Problem statement: Reproduce the lines between the one containing "Screen dimensions: 236x152" and the one containing "Tap the 완전기분좋았어요ㅋㅋㅋㅋ message", inclusive, changing "Tap" to "Press" and leaving everything else as it is. Give only those lines.

Data for this task:
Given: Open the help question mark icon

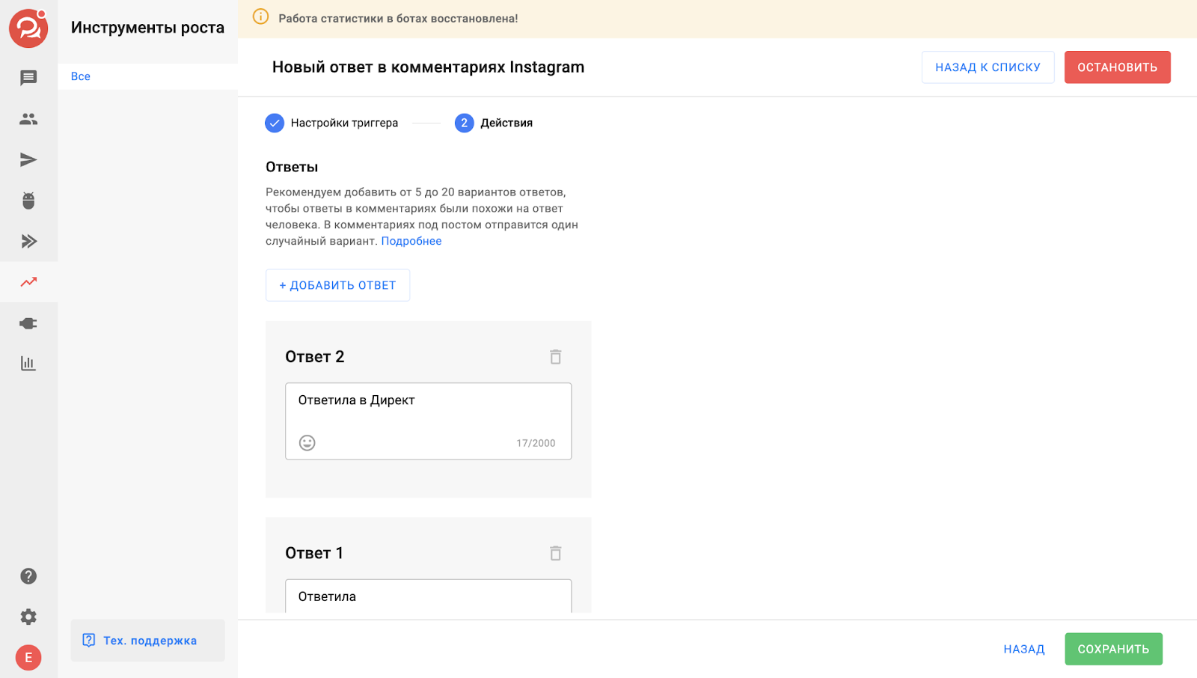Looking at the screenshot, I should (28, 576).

---

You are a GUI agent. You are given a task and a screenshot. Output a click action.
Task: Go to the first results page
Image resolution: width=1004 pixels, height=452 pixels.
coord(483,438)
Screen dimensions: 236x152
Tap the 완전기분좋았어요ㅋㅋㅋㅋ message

==

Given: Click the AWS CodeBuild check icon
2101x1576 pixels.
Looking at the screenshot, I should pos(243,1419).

Finished answer:
Screen dimensions: 236x152
Press the 완전기분좋았어요ㅋㅋㅋㅋ message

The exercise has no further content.